**TASK GOAL**
Given the entries that follow, write out exactly the lines starting at the one containing "Rebecca (718, 505)" and ending at the one containing "Donna (837, 485)", both ends included, and only those.

**RECORDS TO PROCESS**
┄┄┄┄┄┄┄┄┄┄┄┄┄┄┄┄┄┄┄┄

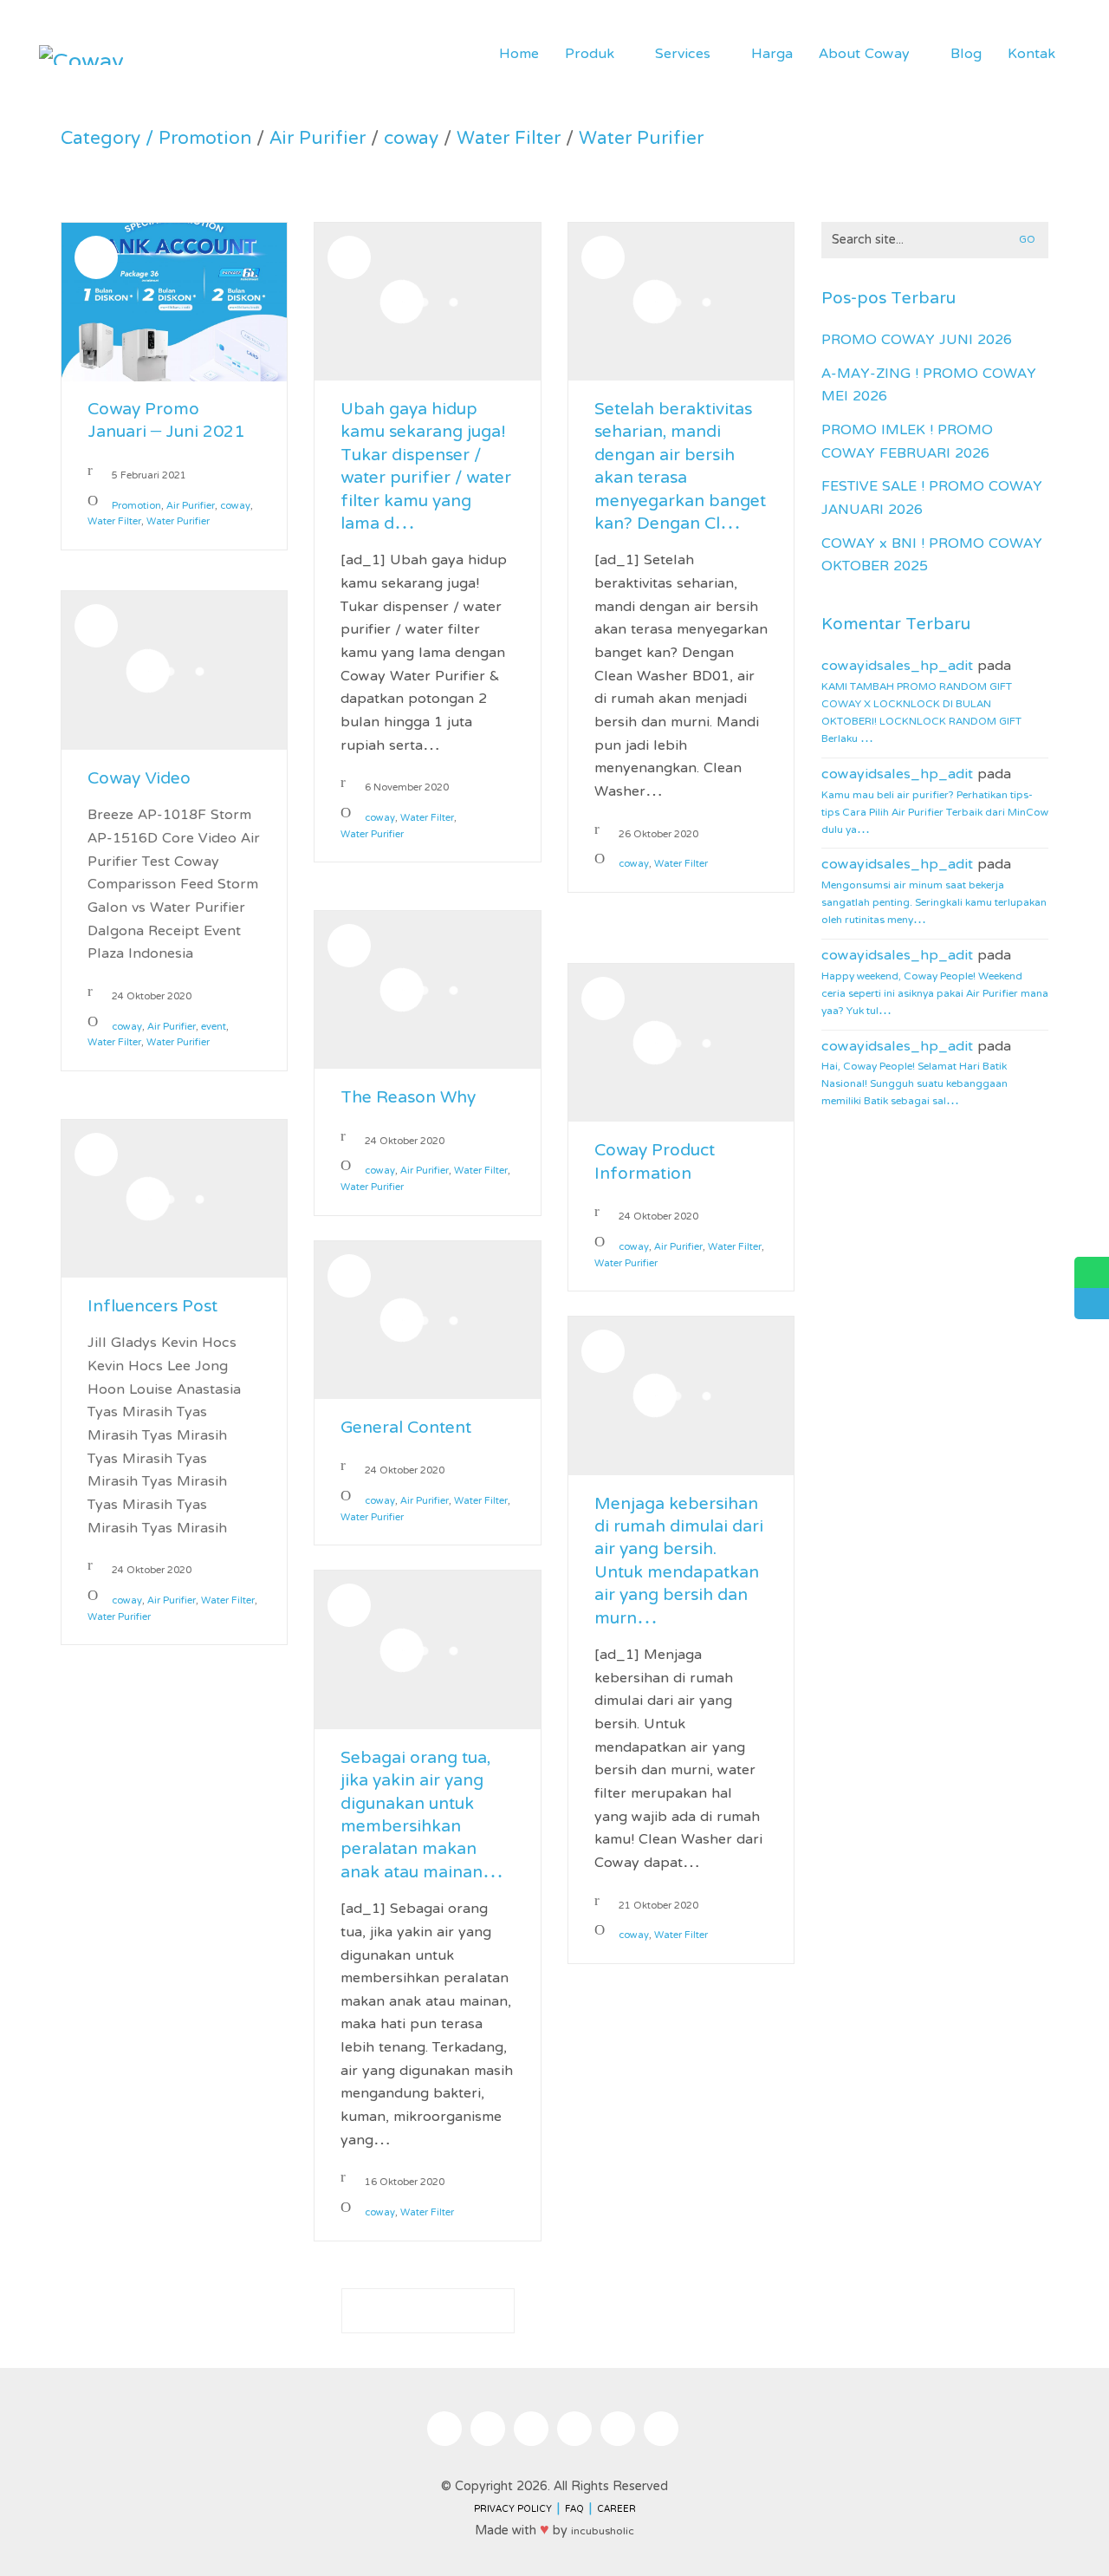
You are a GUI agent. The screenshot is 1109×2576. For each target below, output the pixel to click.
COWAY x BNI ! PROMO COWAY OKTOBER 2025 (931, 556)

┄┄┄┄┄┄┄┄┄┄┄┄┄┄┄┄┄┄┄┄

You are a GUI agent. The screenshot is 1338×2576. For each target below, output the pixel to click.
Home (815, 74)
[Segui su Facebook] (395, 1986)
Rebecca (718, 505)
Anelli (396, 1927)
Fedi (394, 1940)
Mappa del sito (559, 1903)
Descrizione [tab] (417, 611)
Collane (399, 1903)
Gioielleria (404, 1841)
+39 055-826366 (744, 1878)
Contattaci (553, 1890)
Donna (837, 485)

┄┄┄┄┄┄┄┄┄┄┄┄┄┄┄┄┄┄┄┄

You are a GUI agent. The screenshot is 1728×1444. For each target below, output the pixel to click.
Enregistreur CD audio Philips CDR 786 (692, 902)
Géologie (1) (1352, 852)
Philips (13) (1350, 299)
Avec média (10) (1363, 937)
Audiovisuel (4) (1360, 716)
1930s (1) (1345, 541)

┄┄┄┄┄┄┄┄┄┄┄┄┄┄┄┄┄┄┄┄

**WRITTEN REPLY**
Rebecca (718, 505)
Anelli (396, 1927)
Fedi (394, 1940)
Mappa del sito (559, 1903)
Descrizione [tab] (417, 611)
Collane (399, 1903)
Gioielleria (404, 1841)
+39 055-826366 (744, 1878)
Contattaci (553, 1890)
Donna (837, 485)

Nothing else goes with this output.